>>>

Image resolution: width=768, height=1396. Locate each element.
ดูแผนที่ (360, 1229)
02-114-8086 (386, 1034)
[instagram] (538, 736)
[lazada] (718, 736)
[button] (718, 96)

<<<

WORK INSTRUCTIONS
The data, all of it, should be transcribed exactly.

RESULT
Image resolution: width=768, height=1396. Locate each element.
ดูแผนที่ (360, 1229)
02-114-8086 (386, 1034)
[instagram] (538, 736)
[lazada] (718, 736)
[button] (718, 96)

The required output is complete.